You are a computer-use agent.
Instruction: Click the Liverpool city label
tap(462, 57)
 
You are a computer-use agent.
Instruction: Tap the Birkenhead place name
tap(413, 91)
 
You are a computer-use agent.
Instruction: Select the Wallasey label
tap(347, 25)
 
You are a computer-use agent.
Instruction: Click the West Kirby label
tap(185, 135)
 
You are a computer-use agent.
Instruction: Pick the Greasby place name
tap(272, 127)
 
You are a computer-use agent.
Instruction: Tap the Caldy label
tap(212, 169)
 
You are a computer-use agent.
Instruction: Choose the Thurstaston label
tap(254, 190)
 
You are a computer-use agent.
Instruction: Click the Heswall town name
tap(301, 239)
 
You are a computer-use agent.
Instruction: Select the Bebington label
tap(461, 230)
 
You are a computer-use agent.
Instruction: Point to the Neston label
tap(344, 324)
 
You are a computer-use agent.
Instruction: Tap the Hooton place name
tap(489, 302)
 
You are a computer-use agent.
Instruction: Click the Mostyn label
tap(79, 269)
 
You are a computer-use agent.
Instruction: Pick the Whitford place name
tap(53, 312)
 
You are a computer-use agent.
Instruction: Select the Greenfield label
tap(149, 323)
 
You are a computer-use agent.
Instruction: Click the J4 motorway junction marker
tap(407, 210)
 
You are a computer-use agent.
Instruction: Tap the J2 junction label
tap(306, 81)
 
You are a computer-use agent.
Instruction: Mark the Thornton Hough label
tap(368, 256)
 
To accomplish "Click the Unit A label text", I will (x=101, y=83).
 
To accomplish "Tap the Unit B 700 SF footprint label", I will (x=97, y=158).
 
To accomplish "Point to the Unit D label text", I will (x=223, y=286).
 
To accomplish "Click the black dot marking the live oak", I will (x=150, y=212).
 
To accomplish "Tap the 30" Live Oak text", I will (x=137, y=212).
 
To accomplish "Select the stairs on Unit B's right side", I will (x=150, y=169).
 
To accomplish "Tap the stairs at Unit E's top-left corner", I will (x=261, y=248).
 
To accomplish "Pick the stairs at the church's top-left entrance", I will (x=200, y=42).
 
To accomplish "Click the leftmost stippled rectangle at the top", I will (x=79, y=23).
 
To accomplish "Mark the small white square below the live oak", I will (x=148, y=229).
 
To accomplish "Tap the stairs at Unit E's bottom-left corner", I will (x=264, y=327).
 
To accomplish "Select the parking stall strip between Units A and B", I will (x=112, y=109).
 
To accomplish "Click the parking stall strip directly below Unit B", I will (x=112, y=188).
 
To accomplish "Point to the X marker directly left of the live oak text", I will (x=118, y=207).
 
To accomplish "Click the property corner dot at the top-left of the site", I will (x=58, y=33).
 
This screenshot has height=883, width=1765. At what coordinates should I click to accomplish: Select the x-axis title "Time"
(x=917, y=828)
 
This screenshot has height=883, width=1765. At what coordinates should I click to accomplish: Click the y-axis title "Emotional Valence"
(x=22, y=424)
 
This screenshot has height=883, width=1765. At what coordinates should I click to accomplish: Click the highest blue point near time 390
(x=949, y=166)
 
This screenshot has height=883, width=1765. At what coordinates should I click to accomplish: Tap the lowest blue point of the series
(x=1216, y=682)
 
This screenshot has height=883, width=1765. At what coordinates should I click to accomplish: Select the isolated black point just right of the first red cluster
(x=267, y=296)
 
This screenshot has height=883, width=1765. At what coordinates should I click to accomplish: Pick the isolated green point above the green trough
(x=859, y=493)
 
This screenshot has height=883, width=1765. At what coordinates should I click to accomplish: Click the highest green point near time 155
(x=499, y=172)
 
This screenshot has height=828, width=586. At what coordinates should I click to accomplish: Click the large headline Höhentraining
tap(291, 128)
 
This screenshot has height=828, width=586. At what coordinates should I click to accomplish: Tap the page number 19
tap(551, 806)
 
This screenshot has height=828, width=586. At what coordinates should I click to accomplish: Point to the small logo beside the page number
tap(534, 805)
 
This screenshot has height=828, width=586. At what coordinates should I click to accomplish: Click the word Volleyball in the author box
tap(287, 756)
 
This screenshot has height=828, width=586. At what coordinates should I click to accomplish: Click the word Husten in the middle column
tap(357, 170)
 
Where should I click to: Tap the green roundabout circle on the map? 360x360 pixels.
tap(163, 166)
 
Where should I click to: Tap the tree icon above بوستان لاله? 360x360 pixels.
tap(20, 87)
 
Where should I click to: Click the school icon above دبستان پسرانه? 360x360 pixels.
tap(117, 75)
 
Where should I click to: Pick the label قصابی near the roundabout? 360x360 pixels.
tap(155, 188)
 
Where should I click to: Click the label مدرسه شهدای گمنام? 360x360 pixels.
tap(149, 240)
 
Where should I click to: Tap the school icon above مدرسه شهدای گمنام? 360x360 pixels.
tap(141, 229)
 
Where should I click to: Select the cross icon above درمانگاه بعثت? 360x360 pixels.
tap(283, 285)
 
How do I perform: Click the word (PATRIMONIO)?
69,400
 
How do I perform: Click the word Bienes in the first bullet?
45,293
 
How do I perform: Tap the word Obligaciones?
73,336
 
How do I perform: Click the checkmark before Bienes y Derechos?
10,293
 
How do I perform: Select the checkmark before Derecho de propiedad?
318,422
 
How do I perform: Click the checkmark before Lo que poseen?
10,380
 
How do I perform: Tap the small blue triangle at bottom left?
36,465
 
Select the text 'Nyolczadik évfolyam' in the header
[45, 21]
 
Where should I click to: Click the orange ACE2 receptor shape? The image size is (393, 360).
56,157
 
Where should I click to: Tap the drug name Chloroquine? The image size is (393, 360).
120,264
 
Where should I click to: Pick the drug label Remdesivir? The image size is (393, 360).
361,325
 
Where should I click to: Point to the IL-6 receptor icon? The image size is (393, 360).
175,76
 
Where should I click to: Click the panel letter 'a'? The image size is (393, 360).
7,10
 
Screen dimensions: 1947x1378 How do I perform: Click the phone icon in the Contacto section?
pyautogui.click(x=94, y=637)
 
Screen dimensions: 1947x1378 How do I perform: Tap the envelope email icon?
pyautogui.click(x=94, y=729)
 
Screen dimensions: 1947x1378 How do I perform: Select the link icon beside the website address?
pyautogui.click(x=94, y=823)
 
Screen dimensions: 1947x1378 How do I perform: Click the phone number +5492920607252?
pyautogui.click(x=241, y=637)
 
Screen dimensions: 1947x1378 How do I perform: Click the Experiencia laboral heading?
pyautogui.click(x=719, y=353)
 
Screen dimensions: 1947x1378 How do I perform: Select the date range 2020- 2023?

**Instruction**
Please show every line in the data above that contains the word "size".

**Exercise result**
Where should I click to: Click the orange ACE2 receptor shape? The image size is (393, 360).
Where should I click to: Tap the drug name Chloroquine? The image size is (393, 360).
Where should I click to: Pick the drug label Remdesivir? The image size is (393, 360).
Where should I click to: Point to the IL-6 receptor icon? The image size is (393, 360).
Where should I click to: Click the panel letter 'a'? The image size is (393, 360).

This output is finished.